Katholische Schulen als Orte kirchlichen Lebens
Zwei Tage, sieben Referent*innen und 25 hochmotivierte neue Lehrkräfte: Vom 14.02. bis 15.02.2019 fand im Wilhelm-Kempf-Haus in Wiesbaden-Naurod eine Einführungsveranstaltung für neue Lehrkräfte an den katholischen Schulen im Bistum Limburg statt. Vorbereitet und durchgeführt wurde die Tagung vom Abteilungsleiter Katholische Schulen, Ralf Machnik, und dem Referenten für Gymnasien und Gesamtschulen, Benedikt Göbel. Im Laufe der beiden Tage lernten die Teilnehmer*innen nicht nur ihre jeweiligen Schulen als Orte kirchlichen Lebens besser kennen, sondern hatten auch die Gelegenheit, mit dem Leitungspersonal des Bistums Limburg ins Gespräch zu kommen.
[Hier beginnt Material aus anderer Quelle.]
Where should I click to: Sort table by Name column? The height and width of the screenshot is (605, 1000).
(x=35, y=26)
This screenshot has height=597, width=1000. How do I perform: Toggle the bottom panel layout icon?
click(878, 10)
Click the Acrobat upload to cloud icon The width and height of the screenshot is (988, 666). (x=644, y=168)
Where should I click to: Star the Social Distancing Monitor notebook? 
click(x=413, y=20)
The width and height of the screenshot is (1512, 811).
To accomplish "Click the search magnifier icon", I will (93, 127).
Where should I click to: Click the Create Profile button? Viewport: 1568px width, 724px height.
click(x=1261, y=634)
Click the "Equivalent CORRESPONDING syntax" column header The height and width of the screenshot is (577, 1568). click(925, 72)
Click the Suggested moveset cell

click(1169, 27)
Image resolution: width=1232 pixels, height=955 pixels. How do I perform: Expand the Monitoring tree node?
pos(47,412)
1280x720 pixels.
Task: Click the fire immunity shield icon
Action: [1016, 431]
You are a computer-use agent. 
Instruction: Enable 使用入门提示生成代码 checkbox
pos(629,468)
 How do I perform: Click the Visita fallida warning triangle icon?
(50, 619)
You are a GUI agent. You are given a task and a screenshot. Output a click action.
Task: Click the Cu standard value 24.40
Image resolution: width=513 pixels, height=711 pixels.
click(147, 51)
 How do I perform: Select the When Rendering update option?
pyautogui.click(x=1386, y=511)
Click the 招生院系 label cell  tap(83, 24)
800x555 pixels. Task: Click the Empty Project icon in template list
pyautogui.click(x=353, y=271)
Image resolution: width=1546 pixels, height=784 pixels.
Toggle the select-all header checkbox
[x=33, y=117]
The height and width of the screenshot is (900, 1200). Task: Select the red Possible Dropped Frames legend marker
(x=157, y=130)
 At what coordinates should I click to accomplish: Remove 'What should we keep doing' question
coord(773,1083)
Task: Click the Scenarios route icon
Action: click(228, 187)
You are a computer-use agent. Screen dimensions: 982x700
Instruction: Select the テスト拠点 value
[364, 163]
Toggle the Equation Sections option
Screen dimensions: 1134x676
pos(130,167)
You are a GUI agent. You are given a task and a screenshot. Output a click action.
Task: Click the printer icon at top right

Hierfür hatten die Bischof-Neumann-Schule in Königstein, die Elisabethenschule in Hofheim, das Johannes-Gymnasium in Lahnstein, die Ketteler-LaRoche-Schule in Oberursel, die Marienschule in Limburg, die St.-Angela-Schule in Königstein und die St. Ursula-Schule in Geisenheim neue Kolleg*innen nach Naurod entsendet, die sich zu Beginn der Veranstaltung im Rahmen einer Vorstellungsrunde gegenseitig bekannt machten. Den Auftakt als Referent machte der Rektor der Philosophisch-Theologischen Hochschule in Vallendar, Prof. Dr. Dr. Holger Zaborowski, der seinen Vortrag unter das Thema Katholische Schule – wie geht das? gestellt hatte. In diesem Zusammenhang referierte Prof. Zaborowski über die (Katholische) Schule als Spannungs-, Gegen- und Bildungsraum und kam im Anschluss an seinen Vortrag mit den Teilnehmer*innen über die Begriffe Werte und Tugenden ins Gespräch.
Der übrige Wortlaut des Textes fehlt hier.